Retos propuestos =>
1. Traduce al inglés esta oración de la reseña sobre «La muerte de Montaigne»: «Edwards estudió Derecho y Filosofía, siguió la carrera diplomática y actualmente es embajador de su país en Francia.»
2. Retoma la reseña sobre «La muerte de Montaigne» y continúala a partir de su última oración.

Texto de lectura =>

Elogio de la libertad

Elogio de la libertad

Por María Luisa Miretti

“La muerte de Montaigne”, de Jorge Edwards. Tusquets Editores, Buenos Aires, 2011.

Este libro resume la admiración de Jorge Edwards (Chile, 1931) por Montaigne, pero al mismo tiempo es la “summa” que alberga sucesos claves del Renacimiento Francia en la segunda mitad del siglo XVI, los enfrentamientos bélicos y religiosos y las disputas por el poder-, junto a reflexiones de profunda raigambre existencial: el amor, el erotismo, las relaciones vinculares, la lectura y la escritura en los umbrales del saber, junto con el viaje imaginario al mundo actual, incluidos Chile y el sitio de los acontecimientos -Burdeos, 2009, más precisamente Castillón, lugar de la torre que habitó Montaigne hasta su muerte-.

Edwards estudió Derecho y Filosofía, siguió la carrera diplomática y actualmente es embajador de su país en Francia. Tiene una producción de enorme calidad literaria y ha recibido numerosos galardones, entre ellos el Premio Nacional de Literatura 1994, Planeta Casa de América 2008 y el prestigioso Cervantes 1999.

La pregunta obligada para iniciar el recorrido es ¿quién era Montaigne? aunque, más allá de la respuesta cierta o de las evocaciones que nos remiten al creador del “ensayo” como género, lo valioso gira en torno de las asociaciones y reflexiones desatadas (y que desata) Edwards al memorar una época virulenta, capaz de contener un pensador de esa naturaleza, que escribía frases en latín- en las vigas de su torre, al igual que Neruda en Isla Negra.

(Datos registrados)
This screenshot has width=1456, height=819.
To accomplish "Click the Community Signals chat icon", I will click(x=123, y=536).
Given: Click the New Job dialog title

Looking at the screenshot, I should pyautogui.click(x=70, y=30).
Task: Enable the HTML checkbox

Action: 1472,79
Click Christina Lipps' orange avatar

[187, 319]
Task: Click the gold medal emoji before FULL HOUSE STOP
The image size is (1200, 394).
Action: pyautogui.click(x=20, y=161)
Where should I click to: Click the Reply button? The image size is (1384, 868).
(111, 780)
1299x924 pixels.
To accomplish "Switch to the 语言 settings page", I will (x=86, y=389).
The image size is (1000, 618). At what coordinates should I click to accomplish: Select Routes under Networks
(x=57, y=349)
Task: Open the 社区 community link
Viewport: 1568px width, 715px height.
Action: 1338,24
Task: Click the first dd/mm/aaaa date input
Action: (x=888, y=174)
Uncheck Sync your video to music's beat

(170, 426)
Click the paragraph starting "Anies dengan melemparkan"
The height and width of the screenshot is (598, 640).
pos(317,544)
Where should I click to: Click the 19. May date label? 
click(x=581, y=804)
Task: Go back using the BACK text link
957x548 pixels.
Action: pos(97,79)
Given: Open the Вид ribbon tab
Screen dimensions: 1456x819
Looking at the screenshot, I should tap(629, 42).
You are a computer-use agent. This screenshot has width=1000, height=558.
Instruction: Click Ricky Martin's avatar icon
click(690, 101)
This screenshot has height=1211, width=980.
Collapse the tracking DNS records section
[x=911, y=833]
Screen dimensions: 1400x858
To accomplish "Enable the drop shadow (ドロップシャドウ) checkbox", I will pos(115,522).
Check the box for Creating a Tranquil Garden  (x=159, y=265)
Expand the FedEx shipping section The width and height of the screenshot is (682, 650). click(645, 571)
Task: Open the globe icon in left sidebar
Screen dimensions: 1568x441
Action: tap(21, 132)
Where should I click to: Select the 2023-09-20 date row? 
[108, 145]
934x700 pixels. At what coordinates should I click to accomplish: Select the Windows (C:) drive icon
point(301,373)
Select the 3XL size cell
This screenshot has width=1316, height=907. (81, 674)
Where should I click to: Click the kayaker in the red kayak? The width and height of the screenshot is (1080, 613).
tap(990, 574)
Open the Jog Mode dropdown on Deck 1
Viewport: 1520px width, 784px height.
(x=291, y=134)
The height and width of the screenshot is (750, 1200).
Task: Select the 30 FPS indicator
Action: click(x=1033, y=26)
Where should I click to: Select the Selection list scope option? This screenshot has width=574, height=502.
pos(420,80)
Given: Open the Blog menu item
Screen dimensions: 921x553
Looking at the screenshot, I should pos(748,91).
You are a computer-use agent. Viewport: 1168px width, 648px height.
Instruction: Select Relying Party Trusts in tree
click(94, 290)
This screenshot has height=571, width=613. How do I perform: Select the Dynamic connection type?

Respuestas por tarea =>
1. Edwards studied Law and Philosophy, pursued a diplomatic career, and is currently his country's ambassador to France.

2.
El libro mezcla lo anecdótico con lo personal. Con una introducción netamente autobiográfica, explicita ciertas actitudes criticadas por opositores ante su “falta de compromiso político”. Al igual que Montaigne, su lema siempre fue tomar partido pero no como hombre de partido. De este modo comienza el periplo difícil de categorizar, ya que es una investigación novelada o un ensayo de investigación, que alterna lo documental con lo conjetural, lo propio con lo ajeno, lo privado con lo público, en una síntesis de extraordinario valor que incita a seguir leyendo y profundizando. Esos vaivenes serán una constante de la bipolaridad manifiesta en todas las actuaciones, como Montescos y Capuletos, güelfos y gibelinos, para resaltar los contrastes (inútiles) en que se debatían. Juega con dos Migueles emblemáticos en la historia del pensamiento (Cervantes y Montaigne), sus intenciones, el valor de sus propuestas y la carga del nombre (Montaigne se llamaba Michel Eyquem de la Montaña, en alusión al sitio elegido para vivir-).

En su decurso, el relato sorprende con ciertos juegos de lenguaje, sutilezas e ironías, especialmente cuando se compara el ingenio de aquella época con las actuales, por ejemplo el excesivo respeto por el conocimiento que tenía el padre (de Montaigne) quien -al igual que el campesinado chileno de fines de siglo XIX y comienzos del XX- valoraba y respetaba a los pensadores, mientras que en la actualidad los brutos admiran la brutalidad ajena y los cultos se ven obligados a disimular lo que saben para no ser discriminados. La admiración por el conocimiento llevó a que Montaigne aprendiera latín y leyera y escribiera desde muy temprana edad.

Singulariza su particular estilo en la brevedad, el dinamismo, juguetón y reflexivo, en una escritura por momentos “descosida, fragmentaria” alternada con citas impredecibles (de los grandes poetas latinos), con muchas escenas sugeridas, sin cerrar. En ese caudal de propuestas hay sugerencias profundas sobre el amor, la mujer, las relaciones “matrimonio y erotismo andaban por cuerdas separadas”, sumado al anecdotario erótico. Aunque siempre estuvo casado con la misma mujer, no las perdía de vista. Casi al final de su vida le encomiendan una joven de la zona (Marie de Gournay, precursora del feminismo), su “fille d’adoption”, con quien parece haber tenido una intensa relación a pesar de la diferencia de edad.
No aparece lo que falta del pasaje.